IAQ Pressemitteilung
Potenziale der regionalen Bildungslandschaft strategisch nutzen
Kommunen sollten bei ihrer Schulentwicklungsplanung die Berufskollegs stärker berücksichtigen. Vor allem Bildungsgänge, die höherwertige Schulabschlüsse mit praxis- und berufsbezogenen Kenntnissen verknüpfen, könnten für regionale Bildungslandschaften strategisch wichtig sein. Darauf verweist ein aktueller Report aus dem Institut Arbeit und Qualifikation (IAQ) der Universität Duisburg-Essen (UDE). „Benachteiligung kann so abgebaut, die Durchlässigkeit des Bildungssystems verbessert und dem Fachkräftemangel vorgebeugt werden”, sagt die IAQ-Forscherin Prof. Dr. Sybille Stöbe-Blossey. Letztlich gehe es um eine Gesamtstrategie für das regionale Angebot in der Oberstufe.
Im Schuljahr 2014/15 erreichten in NRW 88.217 Schüler das Abitur, 39.820 die Fachhochschulreife. 10,2 Prozent machten ihr Abi am Berufskolleg, bei der Fachhochschulreife liegt der Anteil bei 83,6 Prozent, wobei es erhebliche regionale Unterschiede gibt.
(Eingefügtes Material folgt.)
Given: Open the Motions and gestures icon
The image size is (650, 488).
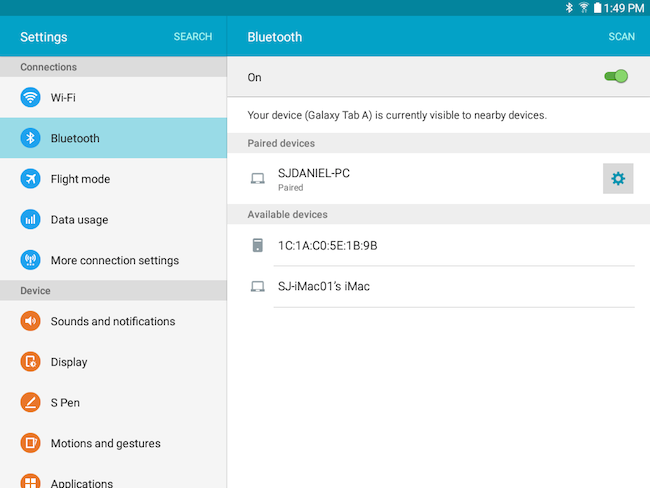Looking at the screenshot, I should tap(30, 443).
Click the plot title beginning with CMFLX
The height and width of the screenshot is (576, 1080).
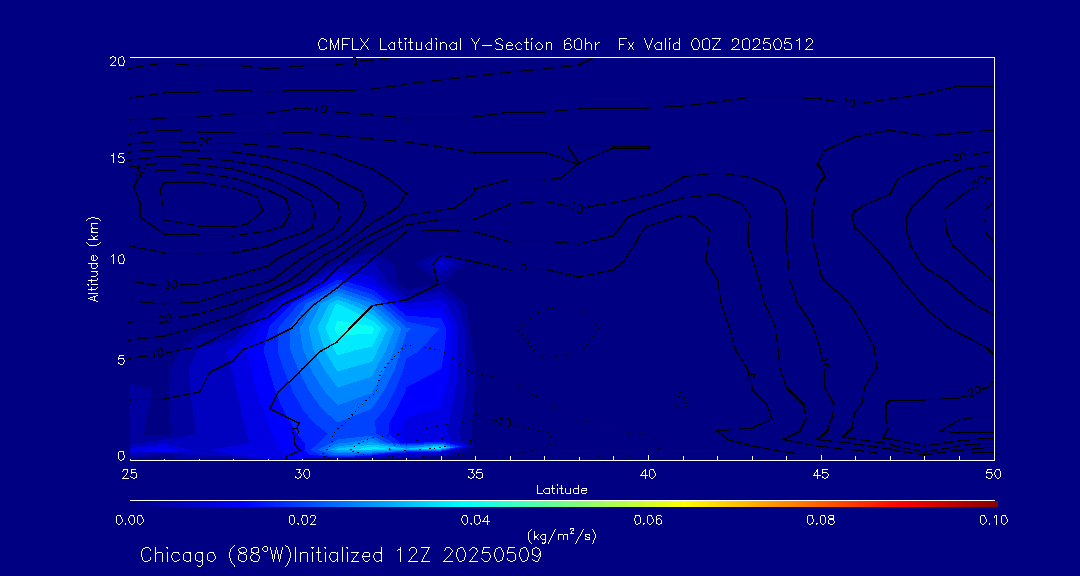(x=565, y=44)
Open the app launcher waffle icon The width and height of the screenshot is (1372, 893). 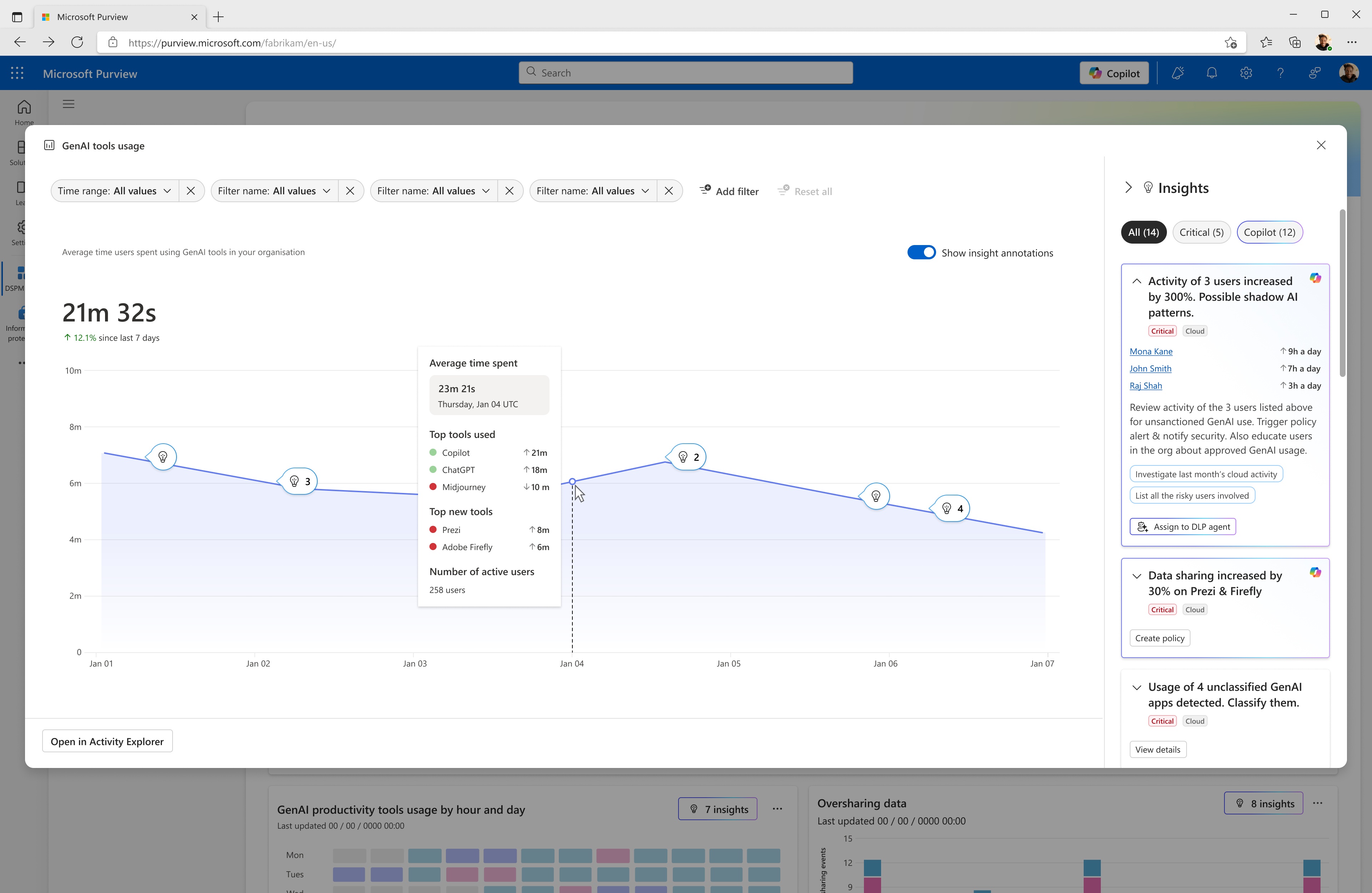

Von den landesweit 256.903 Berufsschulabgängern im Sommer 2015 haben damit 16,5 Prozent ihr Abi oder ihre Fachhochschulreife erreicht, darunter viele gleichzeitig einen anerkannten Berufsabschluss. Motive und Perspektiven dieser Schüler hat die IAQ-Forschungsabteilung „Bildung und Erziehung im Strukturwandel” im Februar/März 2015 mit einer Befragung an sechs Berufskollegs in NRW aufgegriffen.
Die Ergebnisse zeigen, dass die verknüpften Bildungsgänge mit Hochschulreife-Zeugnis für die meisten keineswegs eine „Warteschleife”, sondern einen bewusst gewählten Schritt in der Bildungs- und Berufslaufbahn darstellen. Ein Teil will vor allem einen höheren Schulabschluss erwerben – wobei viele in der Kombination mit beruflichen Inhalten und in der Struktur des Bildungsangebots Vorteile gegenüber Gymnasium oder Gesamtschule sehen. Die Abiturienten wollen meistens studieren; Bildungsgänge mit Fachhochschulreife werden oft als gezielte Vorbereitung auf eine duale Ausbildung gewählt. Das duale Studium reizt alle Schülergruppen.
„Die Befürchtung, dass der Wirtschaft oder dem Ausbildungsmarkt durch den verlängerten Schulbesuch und insbesondere durch die vollzeitschulische Berufsausbildung Nachwuchskräfte verloren gehen könnten, lässt sich anhand der Ergebnisse nicht bestätigen”, so Prof. Dr. Stöbe-Blossey. Vielmehr gebe es für Unternehmen zahlreiche fachlich vorqualifizierte Bewerber für duale Ausbildungs- und Studienplätze. Auch die hohe Studierneigung der Jugendlichen mit Berufskolleg-Abschluss könne durchaus zur Fachkräftesicherung beitragen: Gerade in den Bildungsgängen mit technischen Fachrichtungen streben sie ein einschlägiges Studium – etwa in den Ingenieurwissenschaften – an.